27.09.2011

Mit Martina Koeppen, SPD

Von: Johanna Drescher, Merja Spott

Den Auftakt zur rollenden Bürgersprechstunde machte am 24.9. Martina
Koeppen, Vorsitzende des Verkehrsauschusses der SPD-Bürgerschaftsfraktion.

Bei der Radtour durch Eimsbüttel standen vor allem Hauptverkehrsstraßen im Mittelpunkt. Für diese ist die Bürgerschaft zuständig. Zwar äußerte Martina Koeppen Verständnis für die vielen vorgebrachten Bescherden und Vorschläge von Bürgenr und ADFC. Enttäuschend für die Teilnehmer war trotzdem, dass kein deutlicher Wille zur Durchsetzung dieser berechtigten Interesse seitens der SPD erkennbar wurde.

Das ärgerte die teilnehmenden Bürger: falsch platzierte Haltelinien an Ampeln, große Kreuzungen, die Radfahrende massiv benachteiligen (Christuskirche, Schlump), und natürlich – schmale benutzungspflichtige Radwege neben viel genutzten Gehwegen (Grindelallee). Radfahrstreifen könnten Abhilfe schaffen, wie auf der Grindelallee auch erfahren werden kann.

Doch ein Konzept für den Radverkehr seitens der SPD ließ Martina Koeppen nicht erkennen.
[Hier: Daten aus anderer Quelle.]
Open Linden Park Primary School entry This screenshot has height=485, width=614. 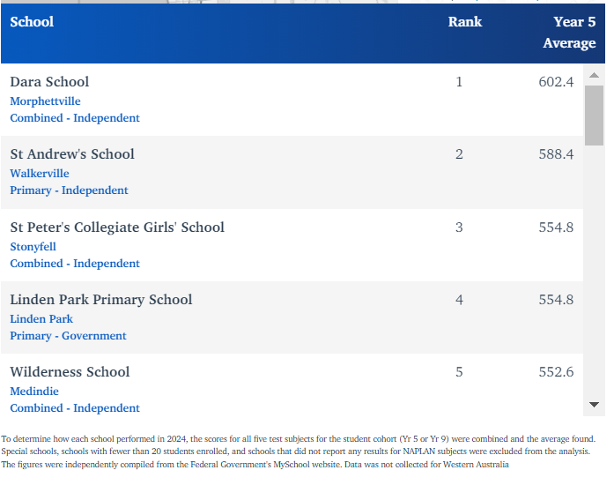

Im Mittelpunkt stattdessen: Leere Kassen, fließender KFZ-Verkehr auf Hauptverkehrsstraßen und Busbeschleunigung. Radfahrende in Hamburg wünschen sich, dass auch bei der Gestaltung von Hauptverkehrsstraßen und bei der Umgestaltung durch den Bau von Busspuren gleichzeitig etwas für die vielen Radfahrer getan wird.